Atomic Road

October, 1962, the height of the Cuban Missile Crisis. Clement Greenberg, the art critic of the 20th century, is more interested in silencing his rival Harold Rosenberg than with the threat of nuclear destruction. Greenberg is driving from New York to the Emma Lake artist colony in Saskatchewan, where he intends to shut Rosenberg up once and for all. With him is infamous Marxist philosopher Louis Althusser. The 1950s were Greenberg’s decade. Abstract expressionism was the genre he championed. Yet by 1962, everywhere Greenberg looks he is bedevilled by Andy Warhol’s Campbell Soup cans, just as everywhere Althusser looks he sees capitalist decadence.
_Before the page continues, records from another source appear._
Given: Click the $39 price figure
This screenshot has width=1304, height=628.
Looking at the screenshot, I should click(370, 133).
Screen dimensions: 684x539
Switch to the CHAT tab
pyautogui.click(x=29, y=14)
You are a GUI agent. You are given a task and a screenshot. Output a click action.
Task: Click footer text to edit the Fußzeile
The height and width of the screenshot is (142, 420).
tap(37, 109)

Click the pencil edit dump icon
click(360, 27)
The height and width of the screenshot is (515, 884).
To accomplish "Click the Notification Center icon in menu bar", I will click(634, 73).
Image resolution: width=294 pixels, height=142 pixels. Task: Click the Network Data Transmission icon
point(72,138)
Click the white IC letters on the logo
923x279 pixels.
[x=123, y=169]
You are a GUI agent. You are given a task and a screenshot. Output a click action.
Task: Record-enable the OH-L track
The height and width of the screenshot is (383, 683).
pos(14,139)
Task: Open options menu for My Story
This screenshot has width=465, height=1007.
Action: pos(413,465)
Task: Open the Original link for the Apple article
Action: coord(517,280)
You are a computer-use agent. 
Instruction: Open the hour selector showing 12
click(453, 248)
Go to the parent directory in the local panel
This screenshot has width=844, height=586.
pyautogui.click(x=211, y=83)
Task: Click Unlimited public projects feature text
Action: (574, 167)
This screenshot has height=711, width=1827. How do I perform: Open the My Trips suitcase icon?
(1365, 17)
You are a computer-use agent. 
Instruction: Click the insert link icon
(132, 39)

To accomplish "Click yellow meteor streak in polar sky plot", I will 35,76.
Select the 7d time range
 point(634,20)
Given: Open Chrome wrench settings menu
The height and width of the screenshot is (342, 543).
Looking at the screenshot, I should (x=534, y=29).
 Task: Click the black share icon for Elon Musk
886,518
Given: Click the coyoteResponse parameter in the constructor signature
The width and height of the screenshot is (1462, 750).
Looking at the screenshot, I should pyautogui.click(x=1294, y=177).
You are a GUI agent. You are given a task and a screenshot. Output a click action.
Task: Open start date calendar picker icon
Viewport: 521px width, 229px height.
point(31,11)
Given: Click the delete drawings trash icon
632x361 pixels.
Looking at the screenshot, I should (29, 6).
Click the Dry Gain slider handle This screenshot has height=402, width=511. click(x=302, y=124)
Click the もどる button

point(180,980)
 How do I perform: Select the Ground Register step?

Althusser, who escaped prosecution for strangling his wife on an insanity plea, is heading to a Saskatchewan hospital for LSD therapy. Pursuing them is Jean Claude Piche, a veteran of the conflicts in Indochina and Algeria, contracted to execute Althusser for the unpunished murder. Greenberg, however, has plans for Althusser to commit one more killing before Jean Claude gets hold of him. Yet before this urbane trio can cross from North Dakota into Saskatchewan they meet the enigmatic arch patriot Swen, who has plans of his own. ATOMIC ROAD charts its own comic course between historical accuracy and fictional invention.